Welcome to thought leadership

Whether you are serving on the frontlines, or keeping up by watching the news every day, it’s clear that we have all been affected by COVID-19 in some capacity.

Mindfulness Techniques to Keep Your Mind and Body Strong

The Centers for Disease Control and Prevention (CDC) is emphasizing the importance of taking care of ourselves during this time. Keeping our minds and bodies strong will better protect our immune systems and our community. In addition, caring for ourselves can help us provide better care for those that we love.

By incorporating mindfulness into your daily routine, you will give yourself an opportunity to label your thoughts and emotions proactively. Doing so will allow you to gain control over your response to stress during a crisis.

Even when life feels busy, hectic or stressful, the practice of remembering three good things that have happened in your day, what has caused them, and how they made you feel can give you the space to focus on the positive.

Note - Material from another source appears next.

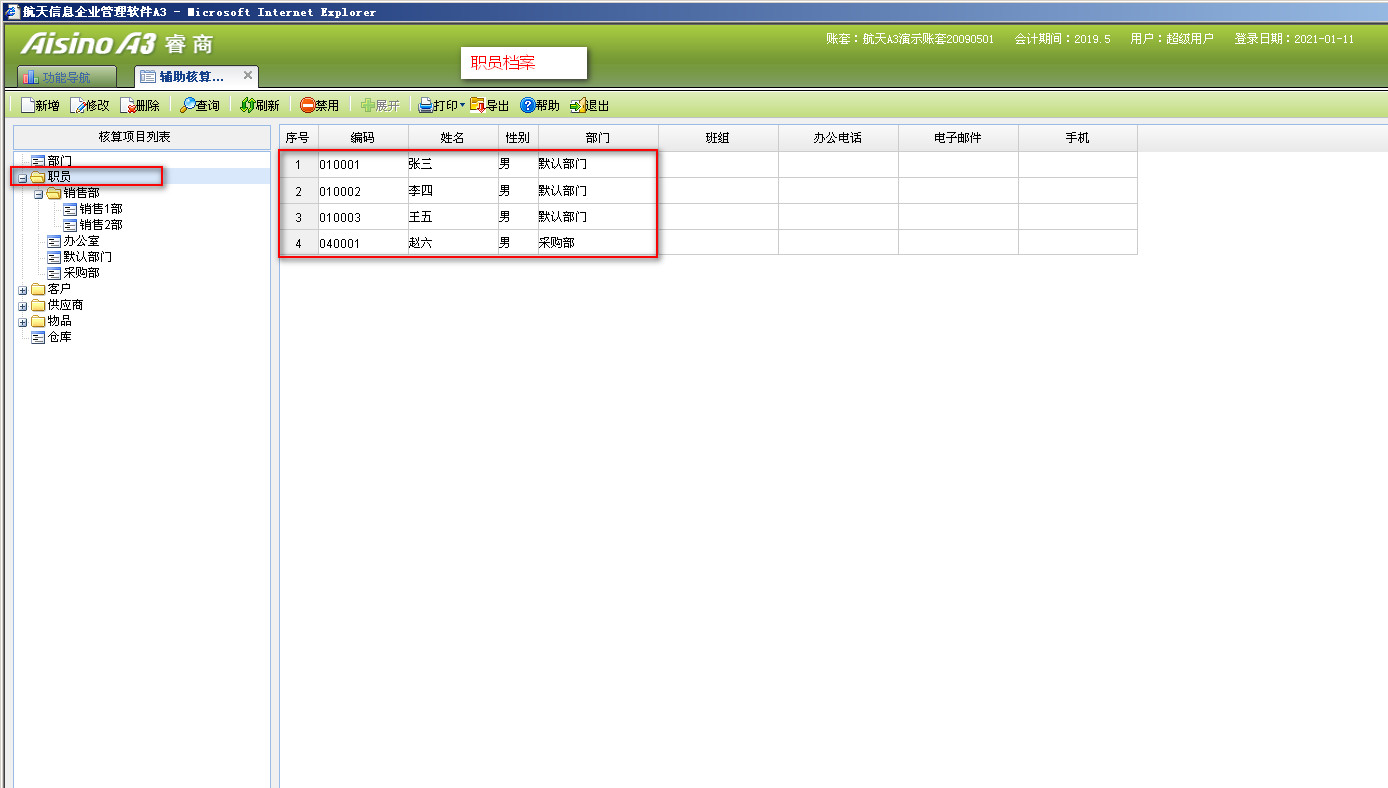Click the 新增 (Add) toolbar icon
This screenshot has height=788, width=1388.
(x=29, y=105)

As you reflect on three good things from your day, follow these instructions:

  1. Give the event a title (e.g., “co-worker complimented my work on a project”)
  2. Recall exactly what happened in as much detail as possible, including what you did or said and, if others were involved, what they did or said.
  3. Consider how this event made you feel at the time and how this event made you feel later (including now, as you remember it).
  4. Think about what may have caused this event—why it came to pass.

After reflecting on these good things, share them with someone else to promote positivity and encourage others to remember three good moments from their day.